▶ _Your objective_: Reproduce the lines below word for word, leaving out the pictures.

==== Data for this task

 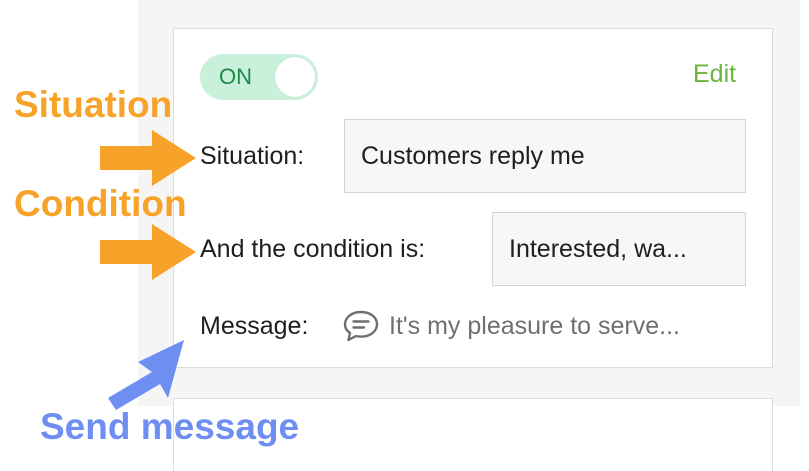 What do you see at coordinates (170, 426) in the screenshot?
I see `annotation-send-message: Send message` at bounding box center [170, 426].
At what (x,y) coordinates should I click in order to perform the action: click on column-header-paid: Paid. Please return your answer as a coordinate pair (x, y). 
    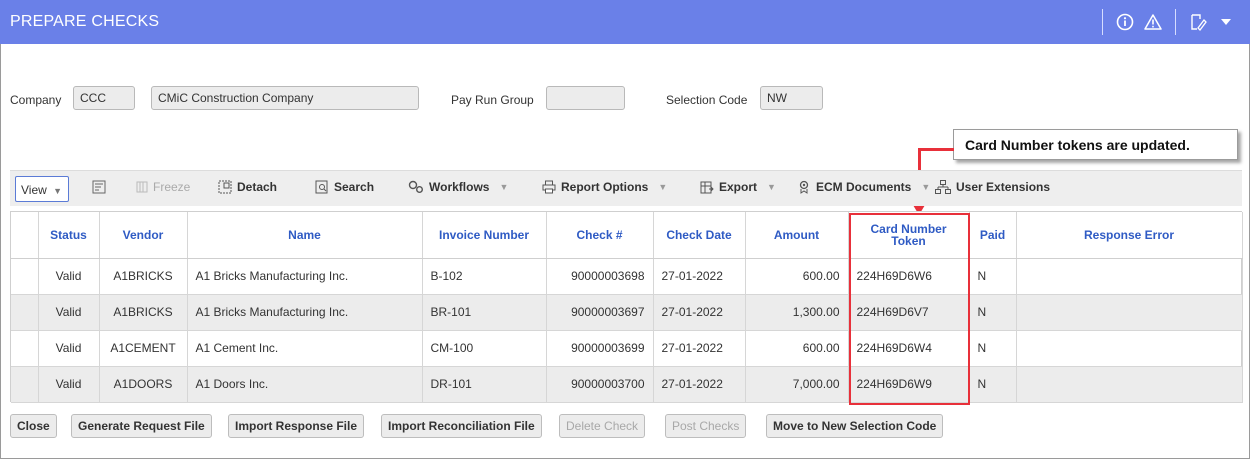
    Looking at the image, I should click on (993, 236).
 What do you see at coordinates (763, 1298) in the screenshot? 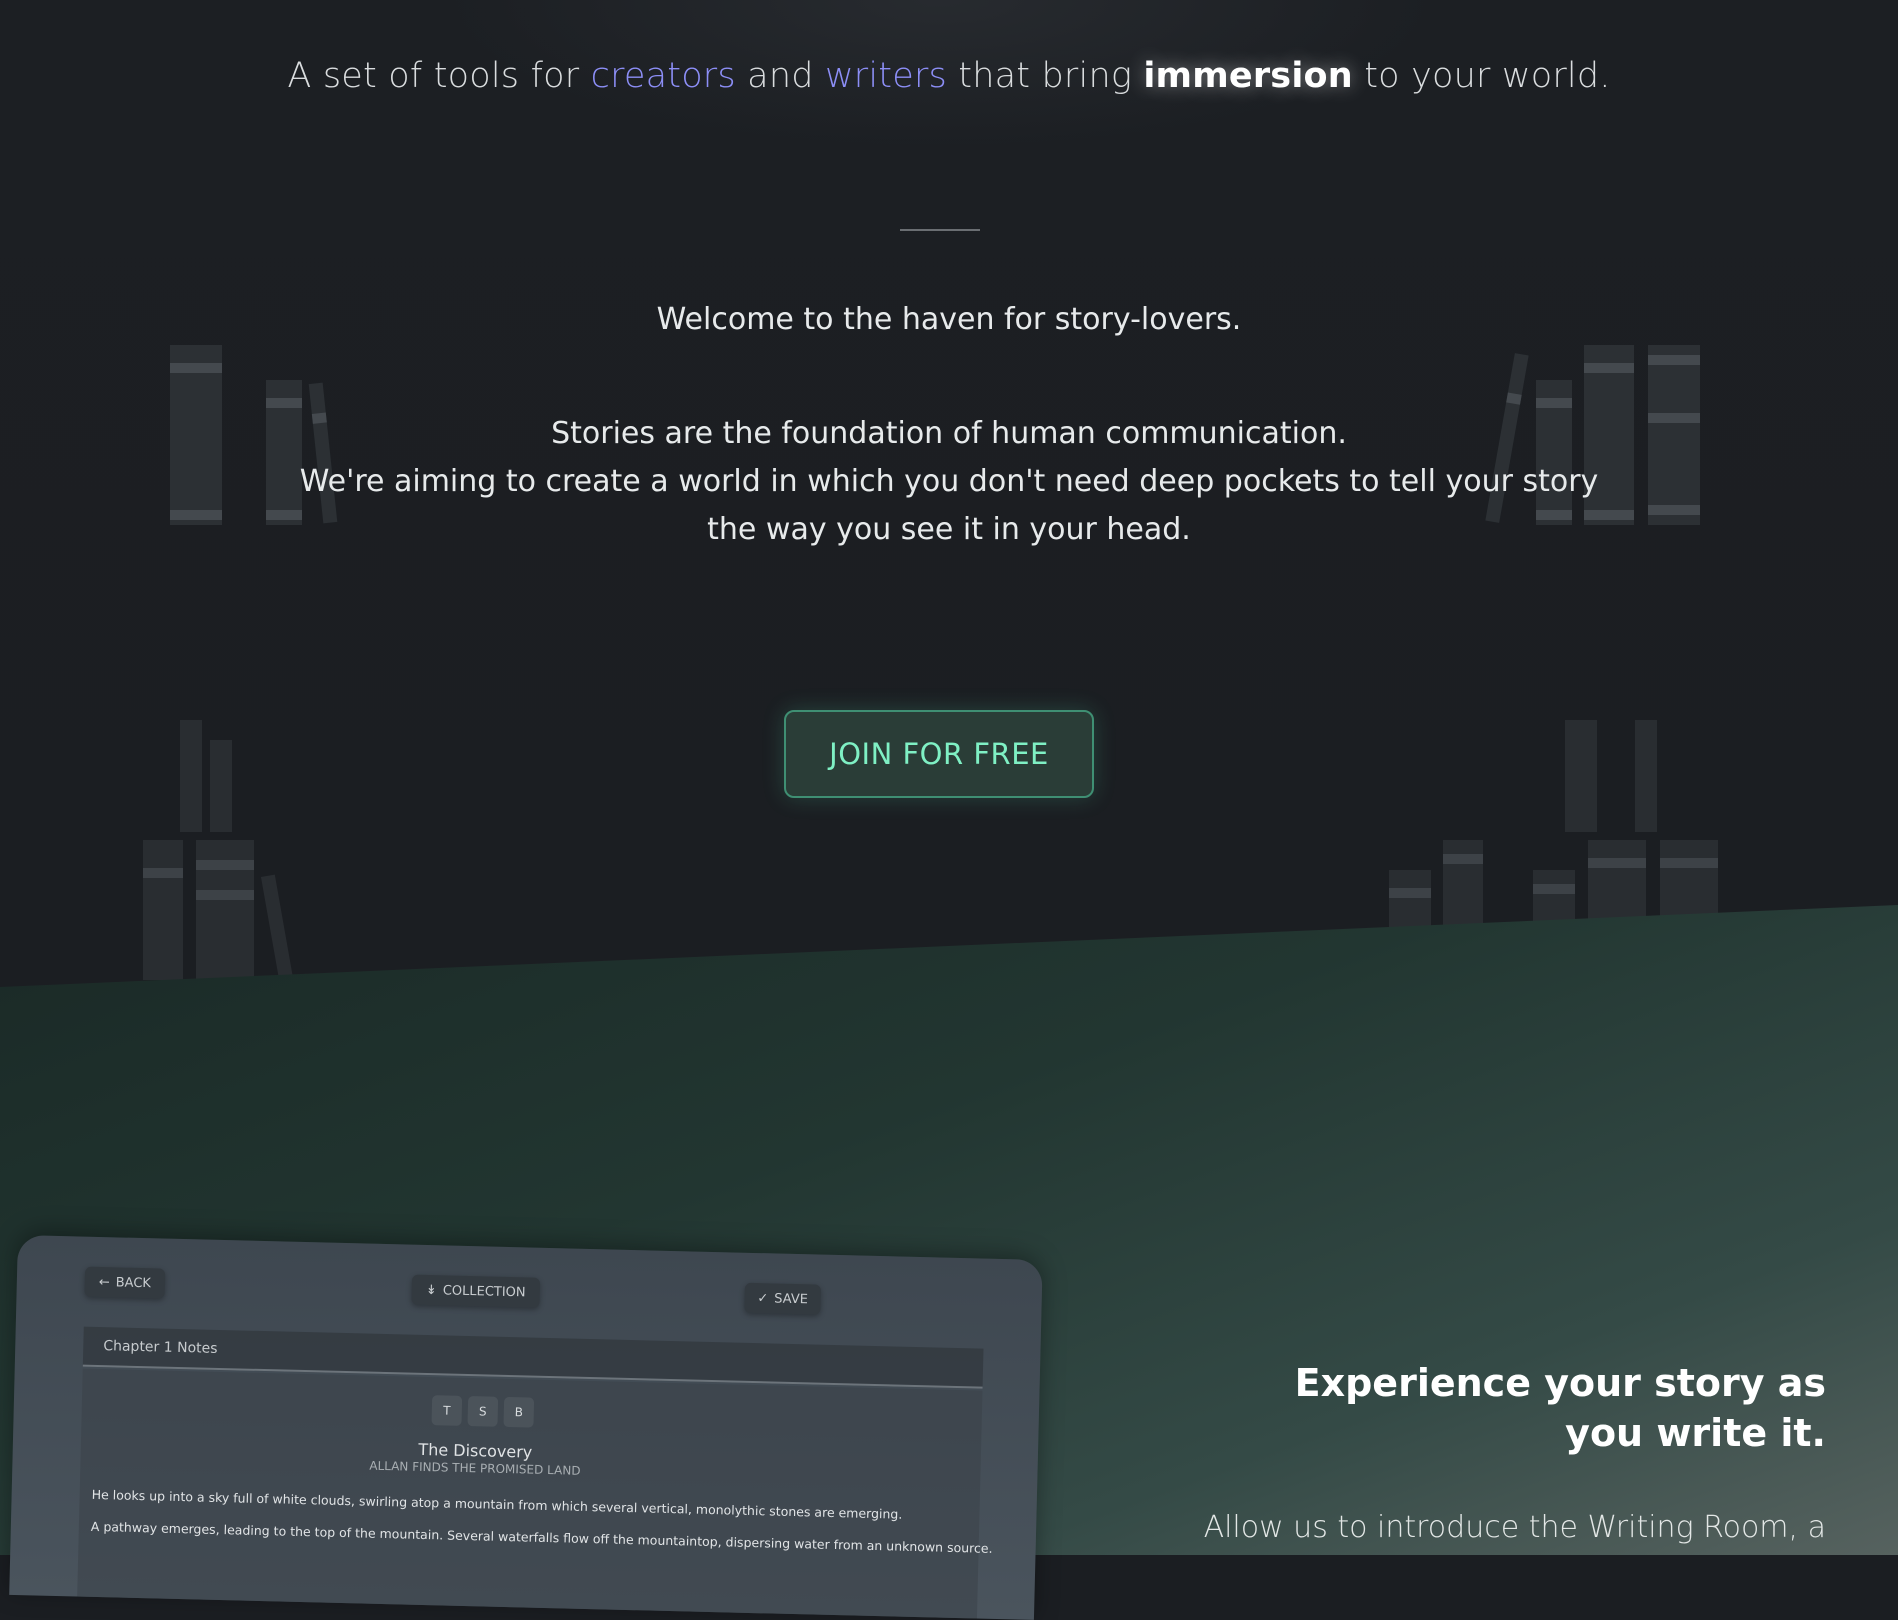
I see `check-icon: ✓` at bounding box center [763, 1298].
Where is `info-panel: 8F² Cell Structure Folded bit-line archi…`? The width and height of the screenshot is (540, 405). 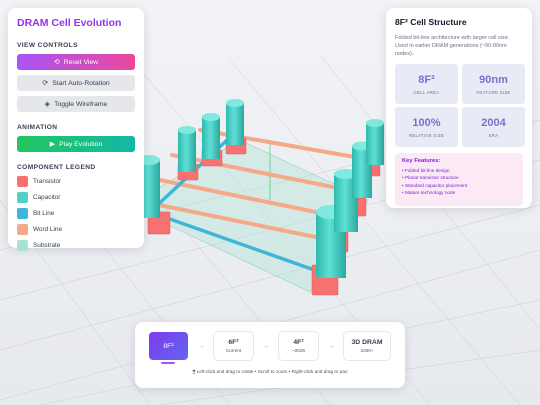
info-panel: 8F² Cell Structure Folded bit-line archi… is located at coordinates (459, 108).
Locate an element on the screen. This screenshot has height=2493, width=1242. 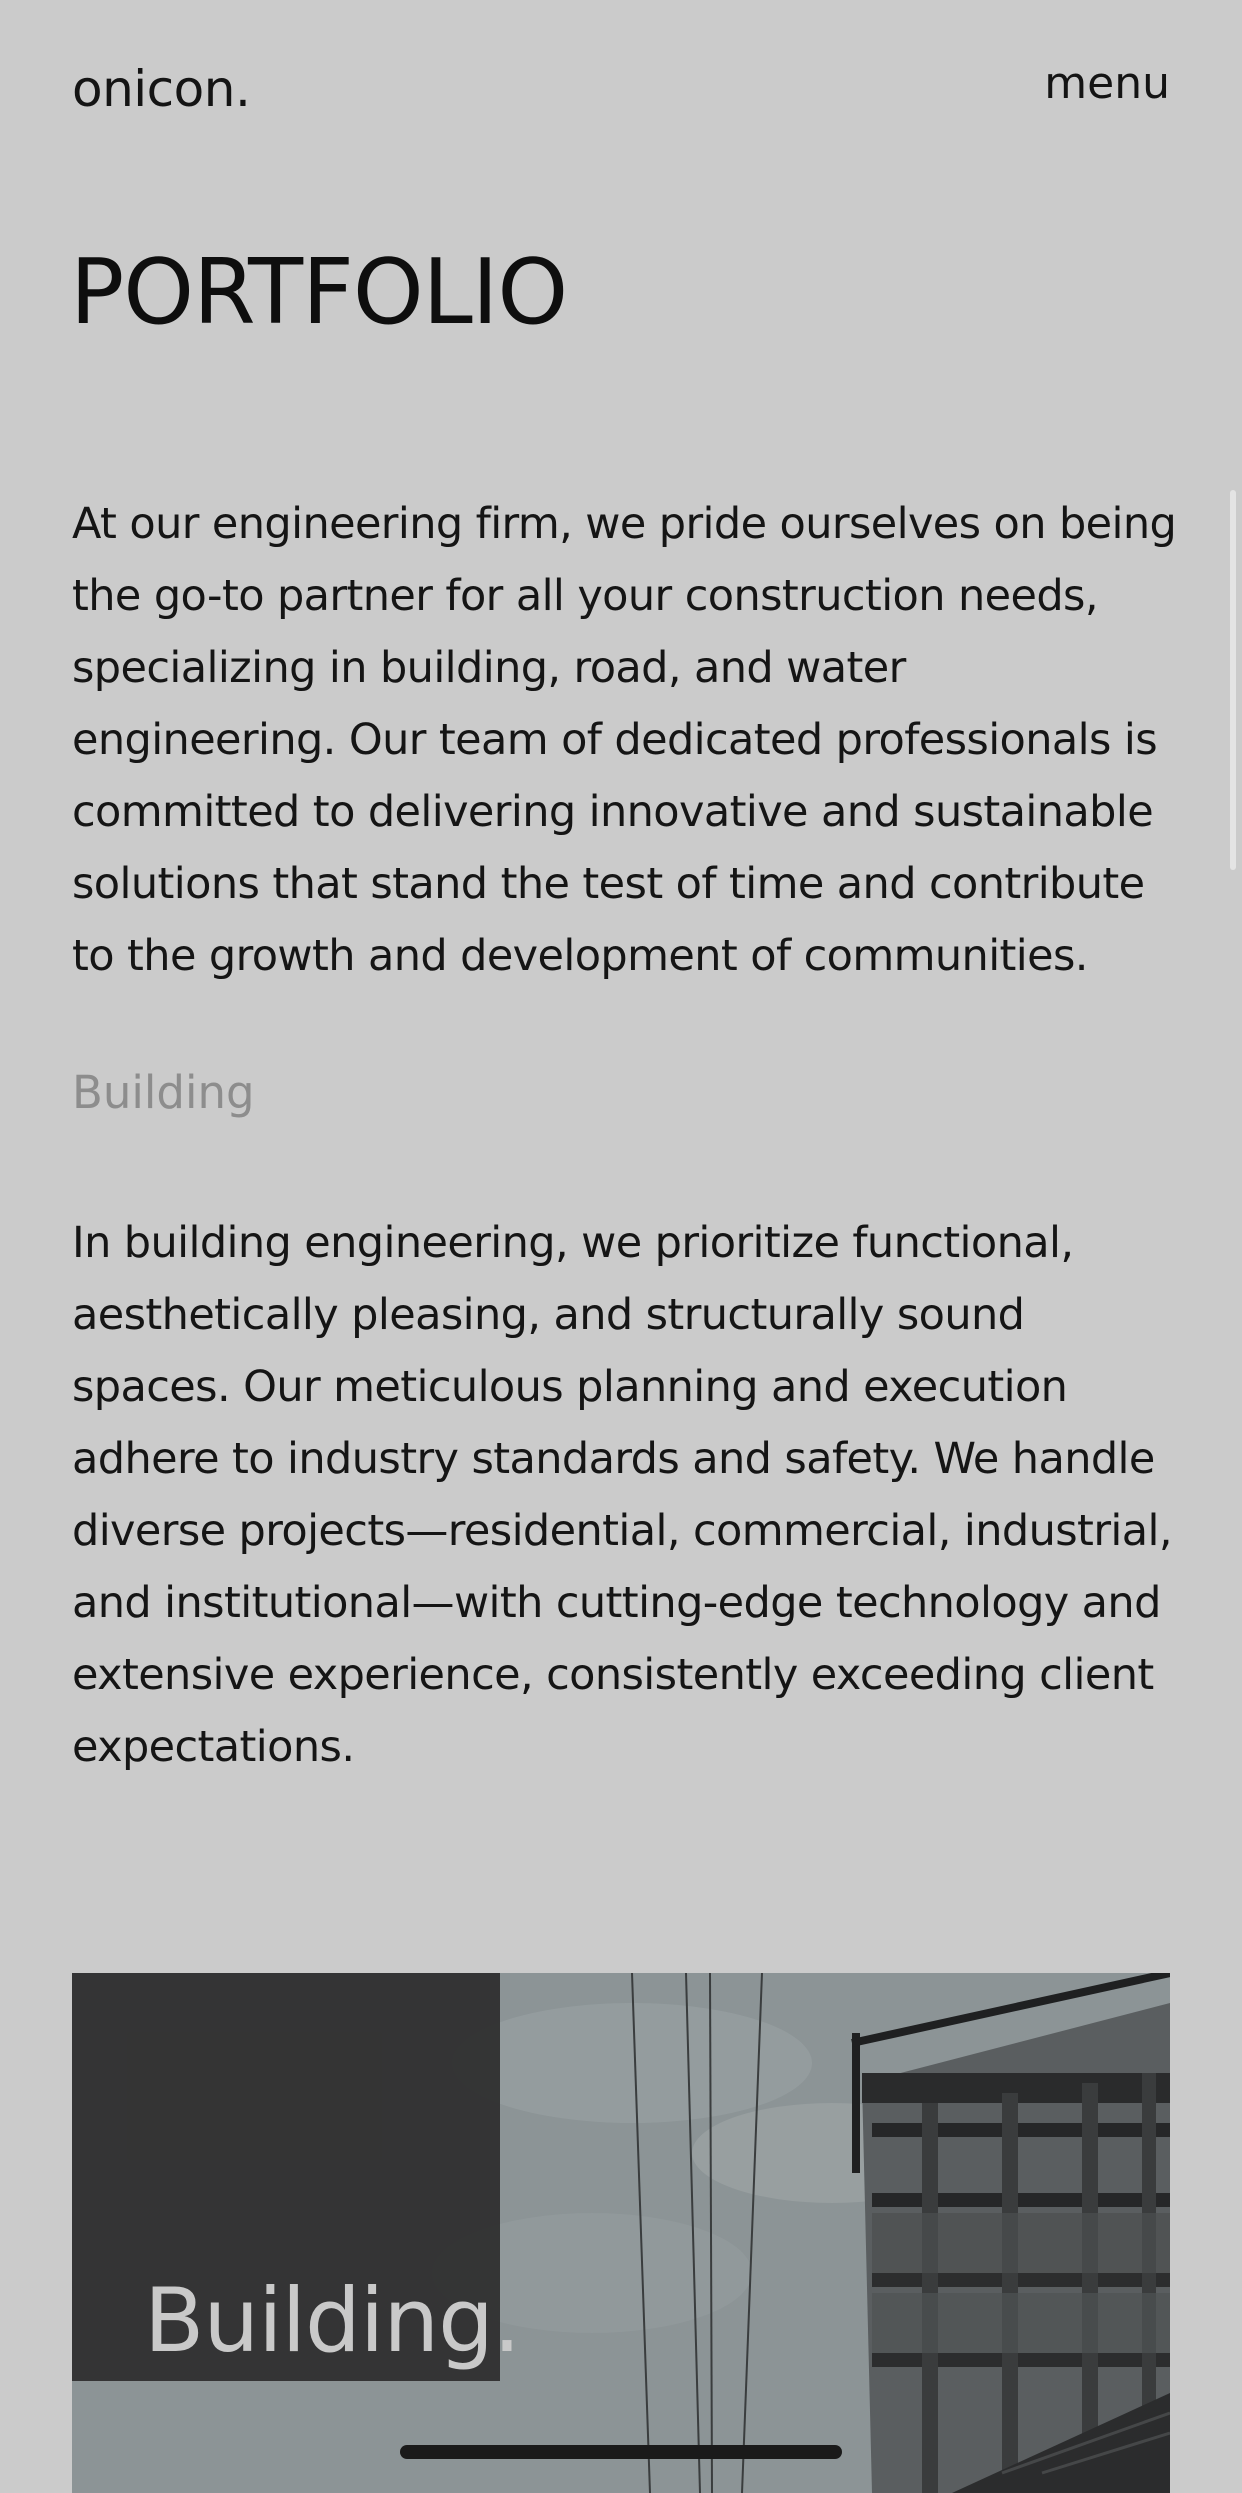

========

▶ _Solution for this task_:
  What do you see at coordinates (170, 426) in the screenshot?
I see `annotation-send-message: Send message` at bounding box center [170, 426].
At what (x,y) coordinates should I click in order to perform the action: click on column-header-paid: Paid. Please return your answer as a coordinate pair (x, y). 
    Looking at the image, I should click on (993, 236).
 What do you see at coordinates (763, 1298) in the screenshot? 
I see `check-icon: ✓` at bounding box center [763, 1298].
Where is `info-panel: 8F² Cell Structure Folded bit-line archi…`? The width and height of the screenshot is (540, 405). 
info-panel: 8F² Cell Structure Folded bit-line archi… is located at coordinates (459, 108).
Locate an element on the screen. This screenshot has height=2493, width=1242. 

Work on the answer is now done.